- [PROBLEM DETAILS] In the entries below, swap "location" for "position" and copy the lines from the one containing "Identify the location of nav-label-contact: Contact." through the one containing "(646, 1473).", changing nothing else. Leave the pictures out of your answer.

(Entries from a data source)
☆ ☆ ☆ ☆ ☆

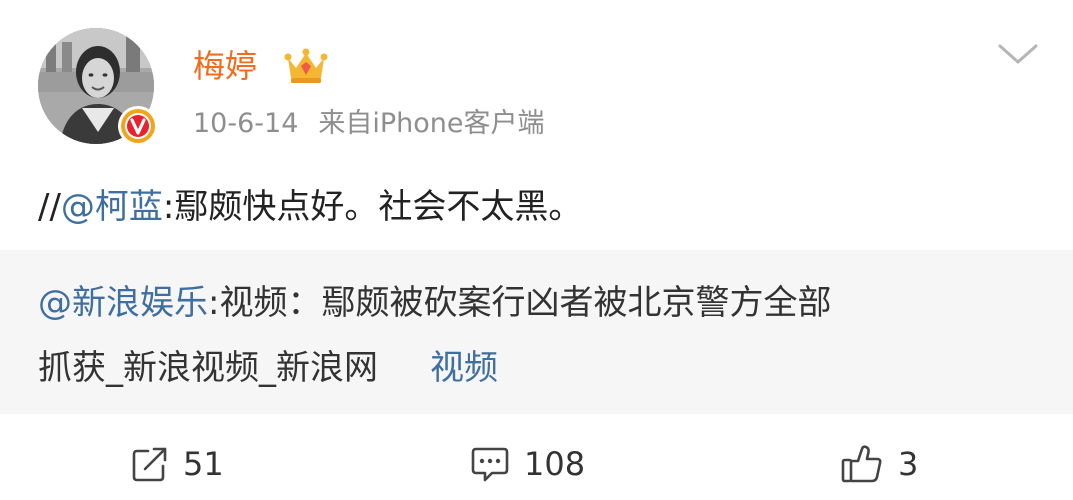 The width and height of the screenshot is (1073, 500). I want to click on chevron-down-icon, so click(1018, 54).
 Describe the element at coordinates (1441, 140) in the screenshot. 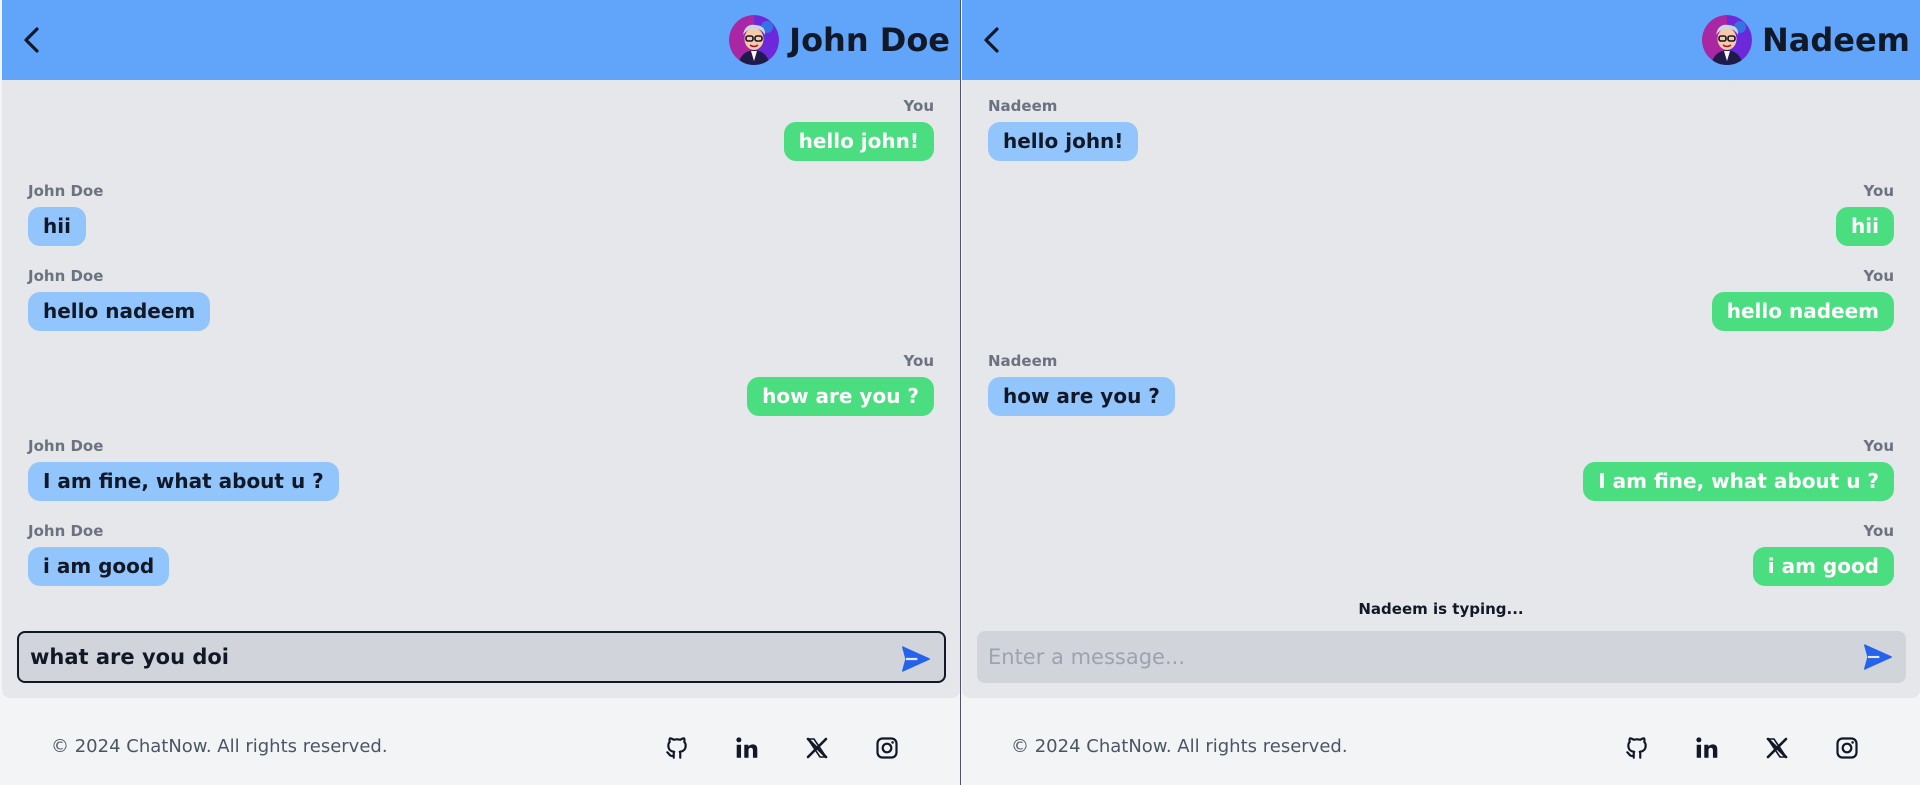

I see `message-item: Nadeem hello john!` at that location.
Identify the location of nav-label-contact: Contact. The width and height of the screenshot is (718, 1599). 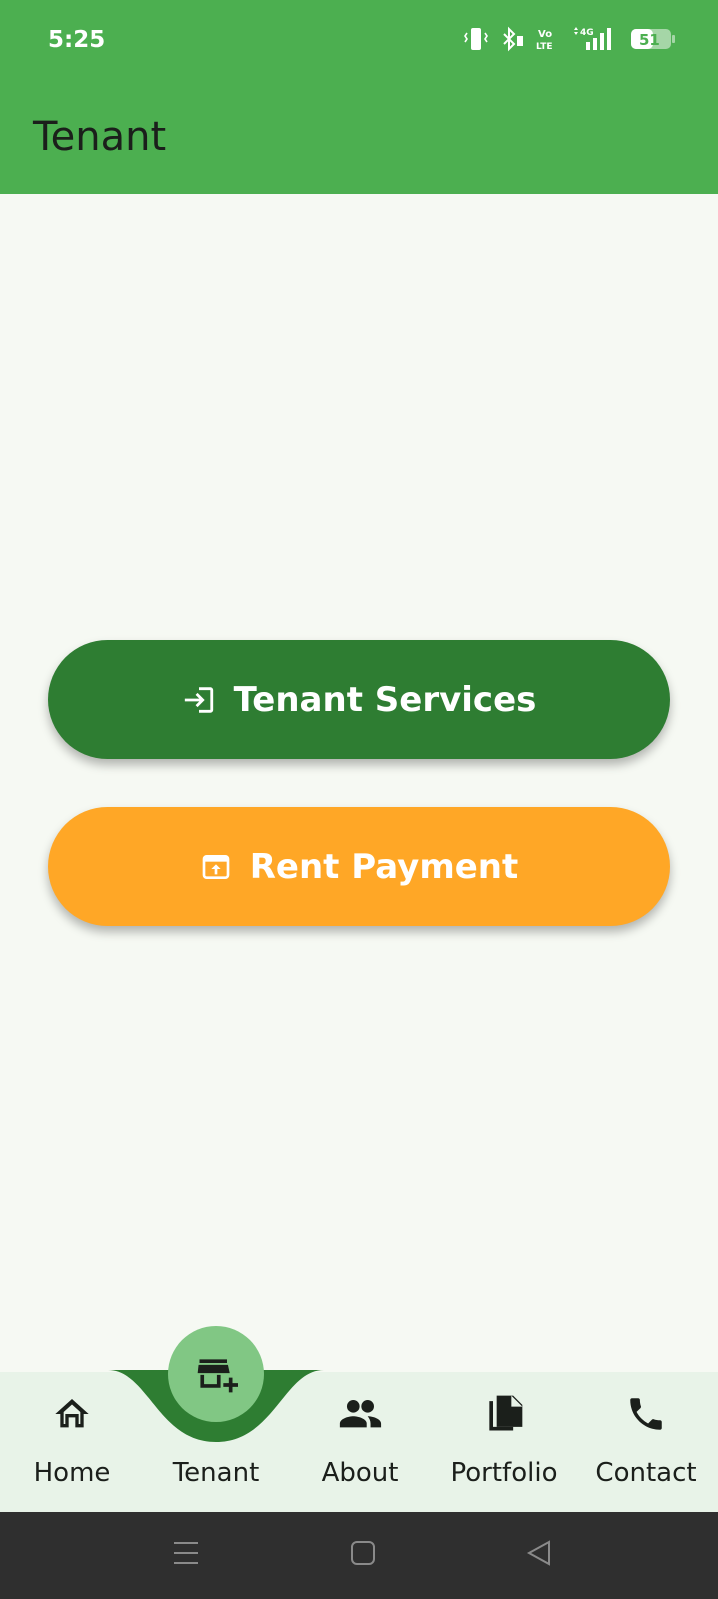
(646, 1473).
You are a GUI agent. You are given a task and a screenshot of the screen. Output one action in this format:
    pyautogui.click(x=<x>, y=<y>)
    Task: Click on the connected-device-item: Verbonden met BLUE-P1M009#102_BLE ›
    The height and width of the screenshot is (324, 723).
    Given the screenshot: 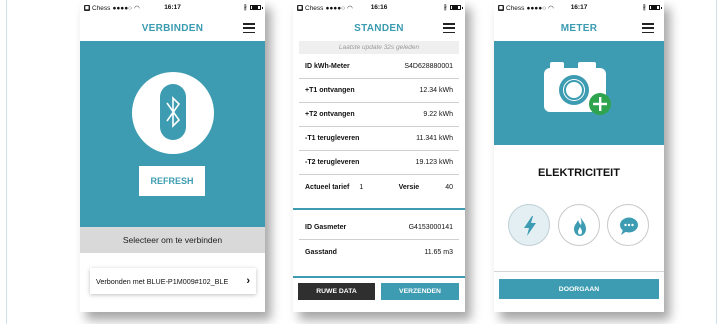 What is the action you would take?
    pyautogui.click(x=173, y=281)
    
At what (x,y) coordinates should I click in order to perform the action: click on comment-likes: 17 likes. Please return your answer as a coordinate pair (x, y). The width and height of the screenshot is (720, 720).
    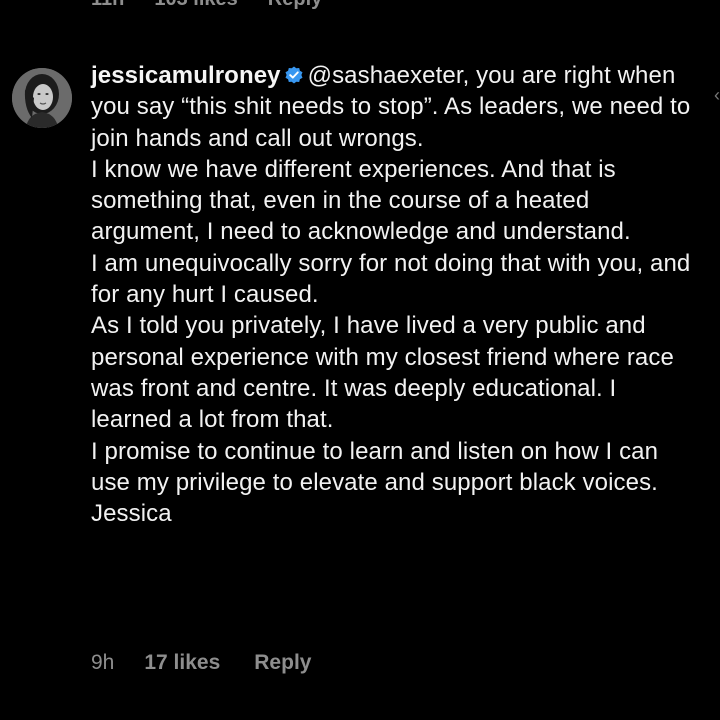
    Looking at the image, I should click on (182, 663).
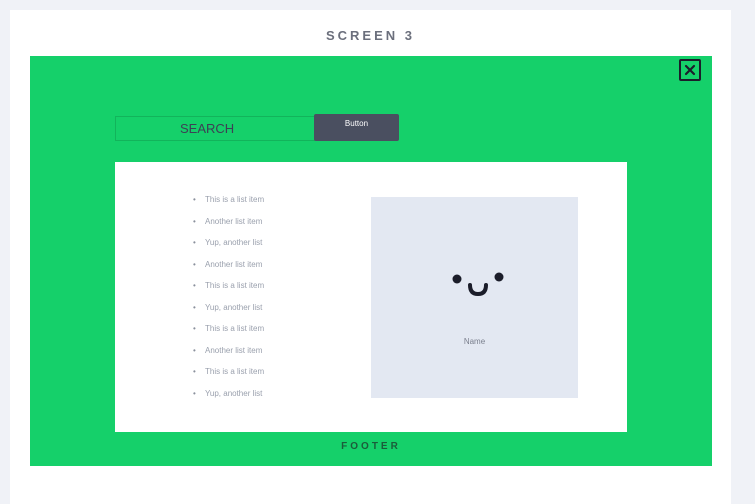 The height and width of the screenshot is (504, 755). Describe the element at coordinates (474, 298) in the screenshot. I see `profile-card: Name` at that location.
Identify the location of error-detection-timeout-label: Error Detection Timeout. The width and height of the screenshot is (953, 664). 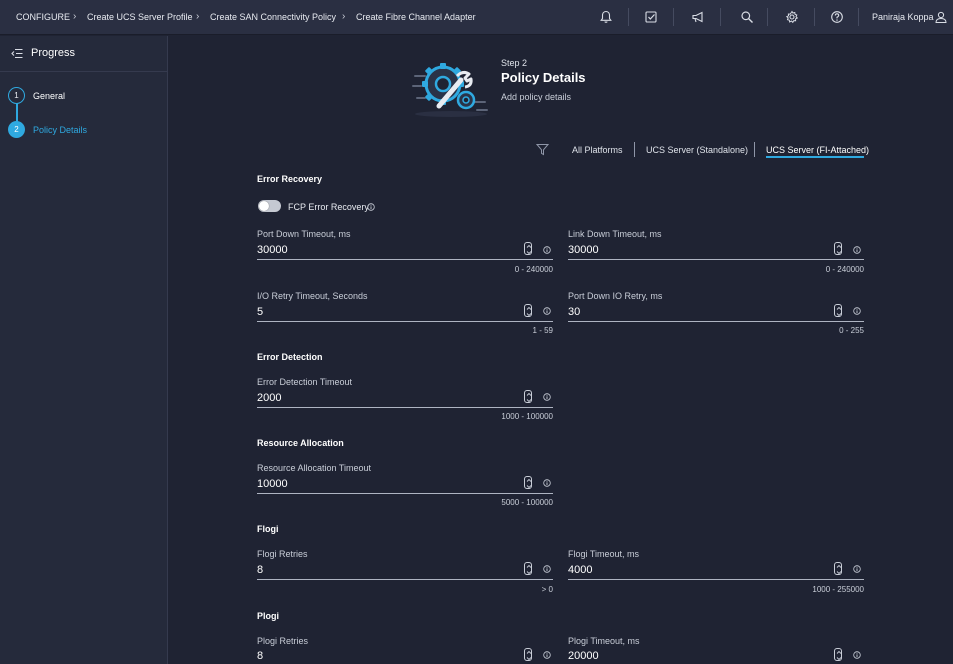
(305, 382).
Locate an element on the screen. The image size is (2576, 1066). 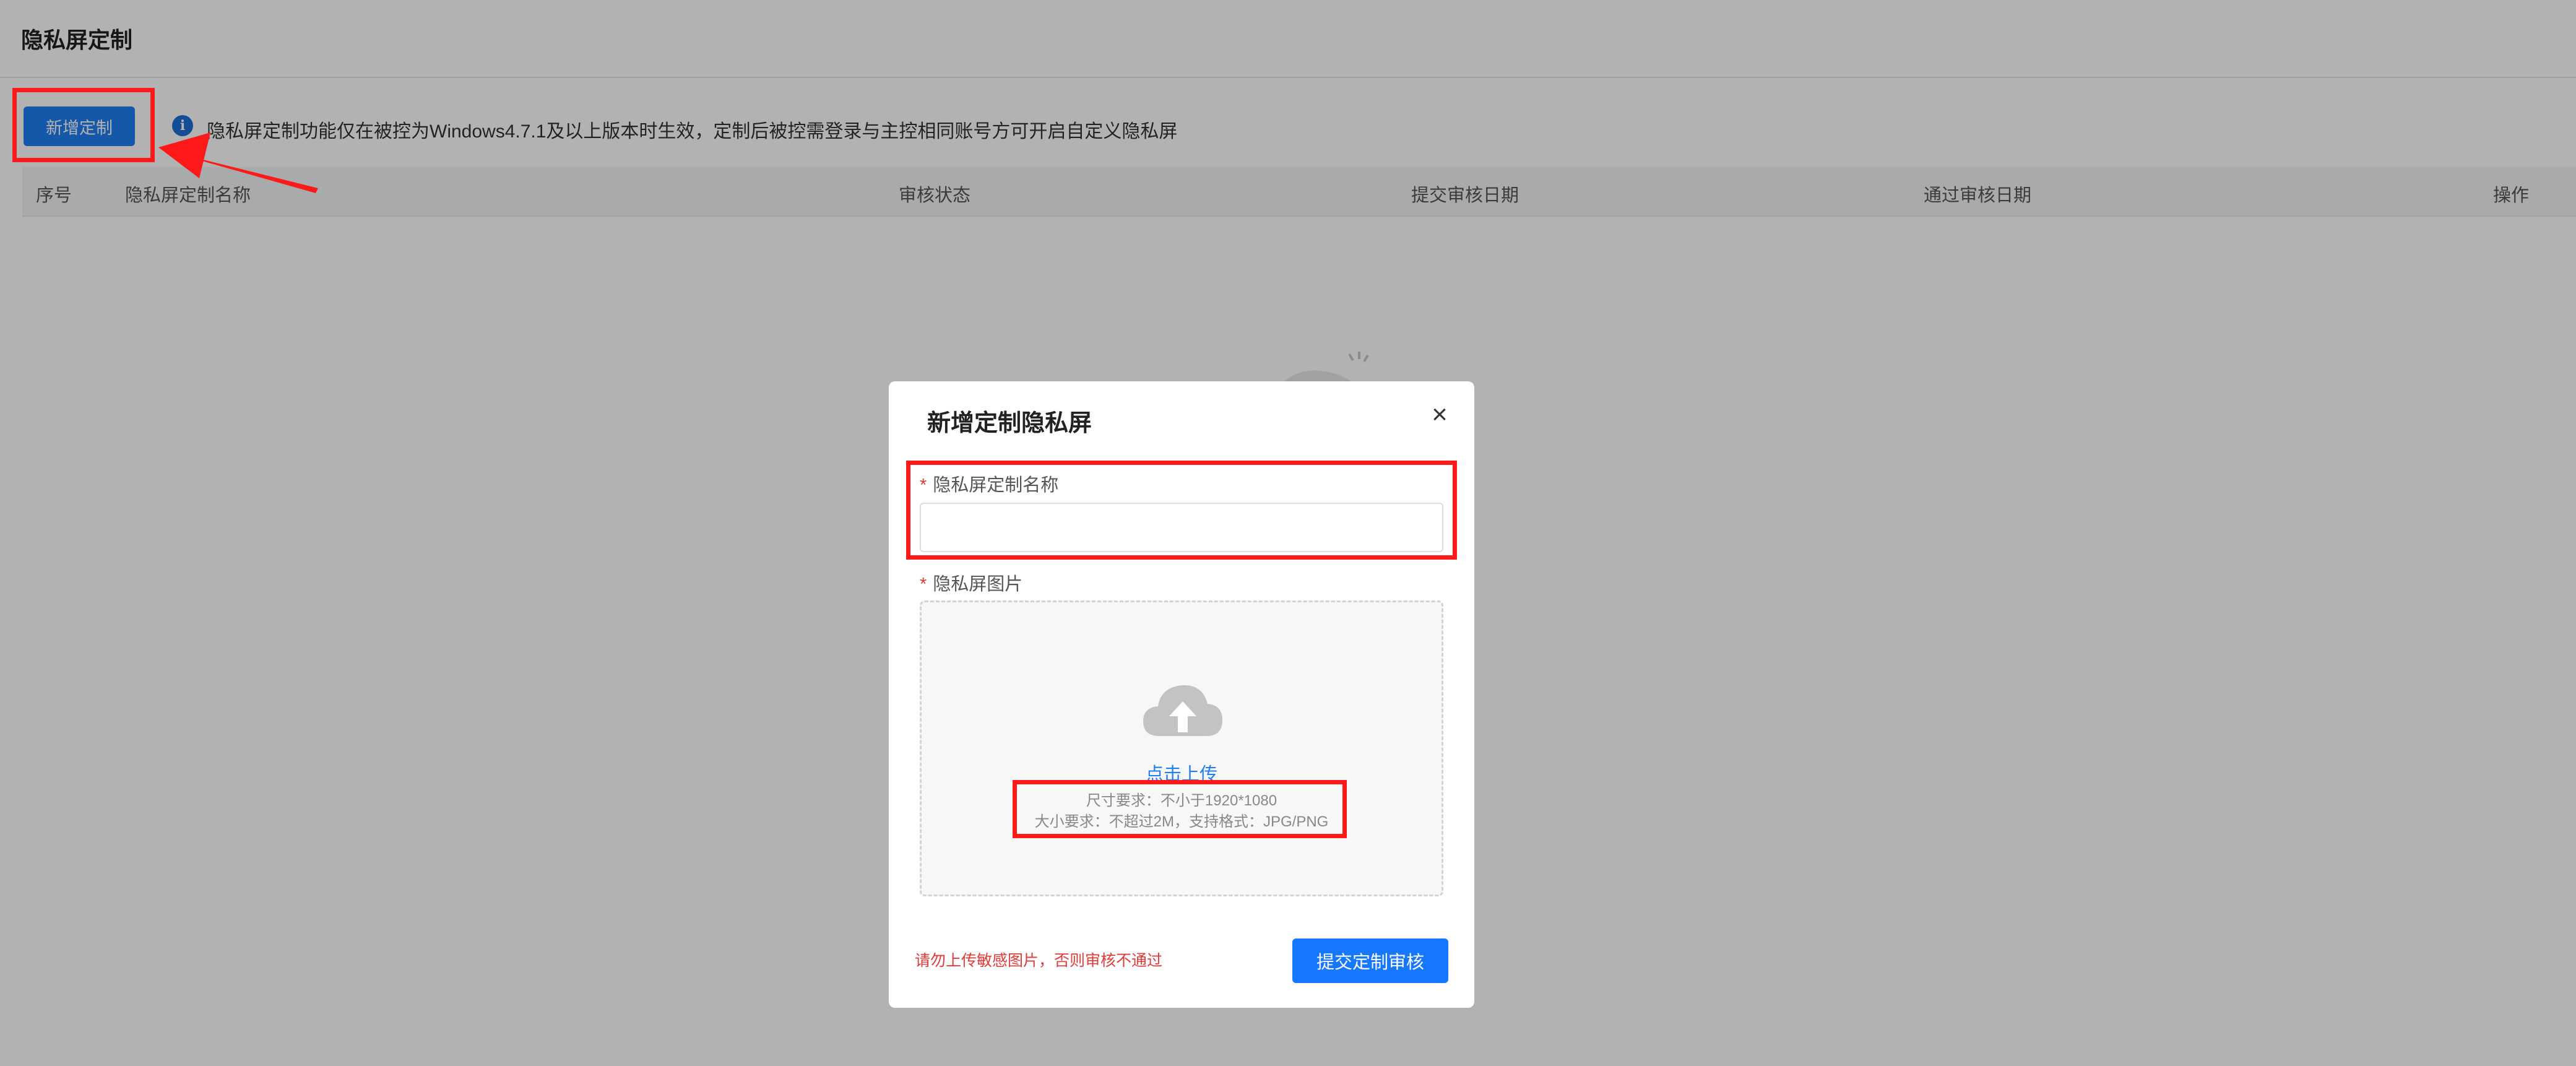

☆ ☆ ☆ ☆ ☆

- [RESULT]
Identify the position of nav-label-contact: Contact. The width and height of the screenshot is (718, 1599). 
(646, 1473).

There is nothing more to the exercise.